The goal was to build a small, affordable music player that could play back high- resolution audio files better than anything available on the market. It was to be simple to use and targeted to all those who loved to listen to music, but without the complexity found on existing products designed for audiophiles. Neil’s goal was to expose a new generation of listeners, those who grew up listening to MP3 files, to something much better. He mentioned how his daughter, Amber, felt cheated when he explained to her that she was actually listening to a dumbed-down version of the original music, and he believed many others who had only been exposed to MP3 would feel the same way once they began using Pono.
We realized that this undertaking had a lot of risk. Not the risk of designing and building a player; that we knew we could do. The concern was with the current market trends and the market acceptance of a player. More and more music was being consumed, not as physical media, not as files on standalone music players or even phones, but as music streamed over the internet, delivered directly from the cloud.
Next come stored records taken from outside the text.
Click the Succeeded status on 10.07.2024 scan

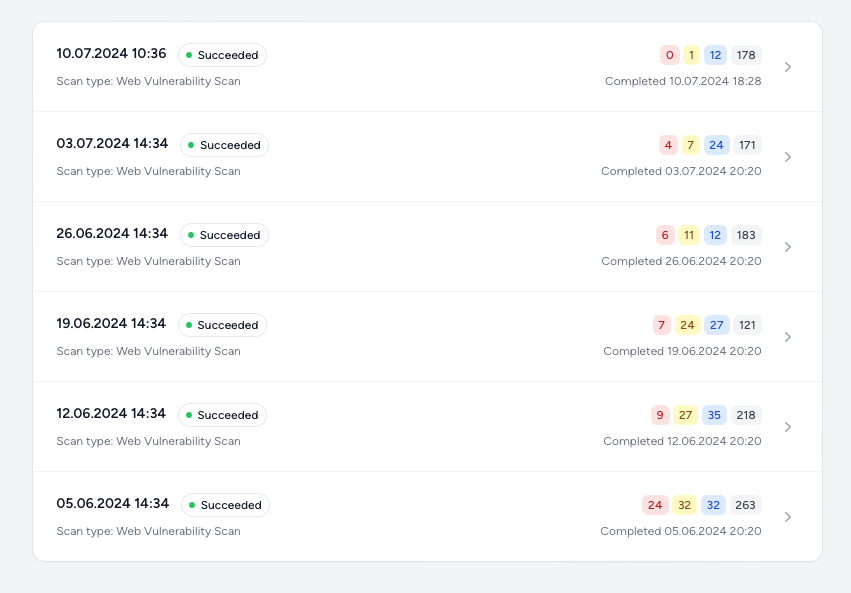click(222, 55)
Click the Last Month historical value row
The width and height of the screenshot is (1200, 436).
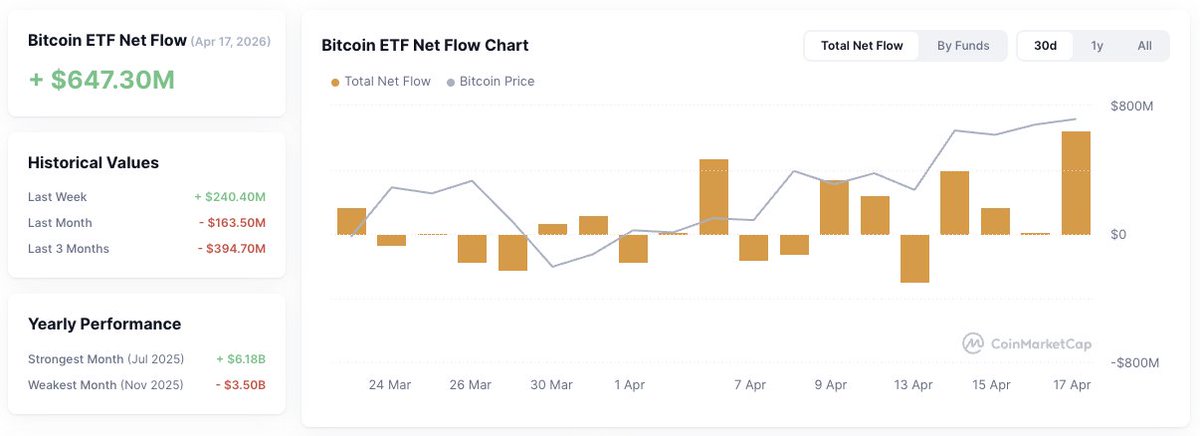146,223
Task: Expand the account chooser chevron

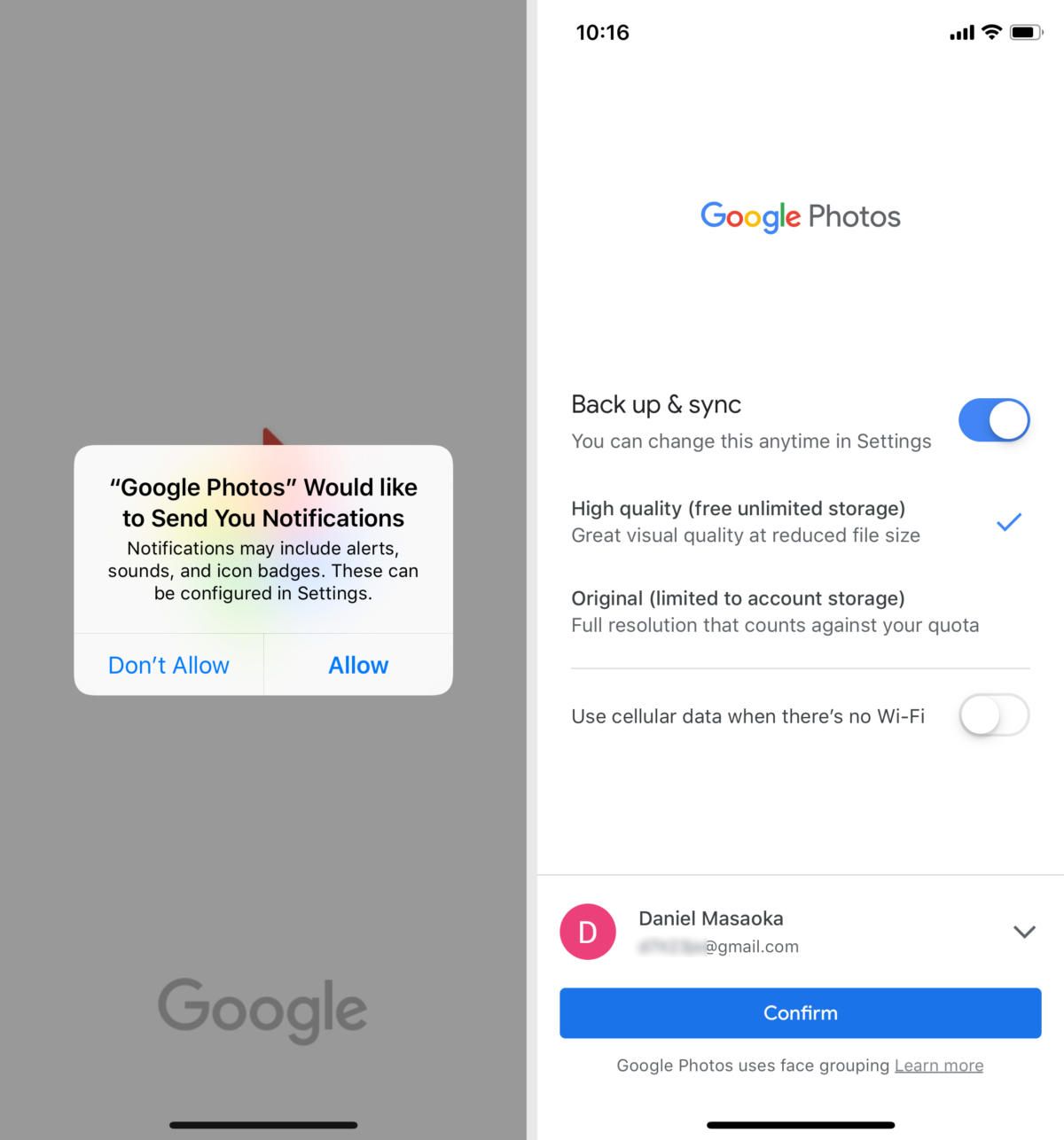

Apple’s sales of iPods had begun to plateau and were expected to soon decline. And numerous companies were offering streaming music for just a few dollars per month or even free with ads. Streaming was the enemy of quality music, but it didn’t seem to matter to the millions who listened to it in greater and greater numbers because of its convenience and low cost. We knew we were fighting an uphill battle but one that we believed would show how much better music could be.
Inspired by Neil’s passion for what we were doing, we were all focused on our jobs and not worrying about what we couldn’t control. It’s easy to dwell on “what ifs,” but our job was to design and build the superlative player that Neil had asked for.
Just as we did with Pono, we’ve been able to show the record companies and the tech industry what they can do to provide quality audio. Pono proved it was possible to make a low-cost player and create a download store that delivered the highest quality and the most enjoyable audio content ever. The biggest objection to Pono was it didn’t have the convenience of streaming. So, we showed once again that there is an alternative to low- quality streaming. It’s Xstream by NYA, being used right now on NYA to stream all of my music at its highest resolution, twenty-four hours a day, to my music-loving fans around the world.
NYA continues to evolve and live. I’m working on it every day, and we’re adding new features all the time. I’m now streaming some of my live concerts on the site. I’m also very excited about the NYA Times-Contrarian newspaper, which I spend a lot of time on, perhaps living my father’s dream of a newspaper life. But the real meat is the sound.
I also want NYA to be an example for my artist friends to show them what they can do with their music and to encourage them to develop their own archive sites. I’ve offered to provide the technology behind NYA to other artists to make it easier for them to create an archive with their own look and to stream in high-res. I’m also working to bring music collections and recordings from others to my site.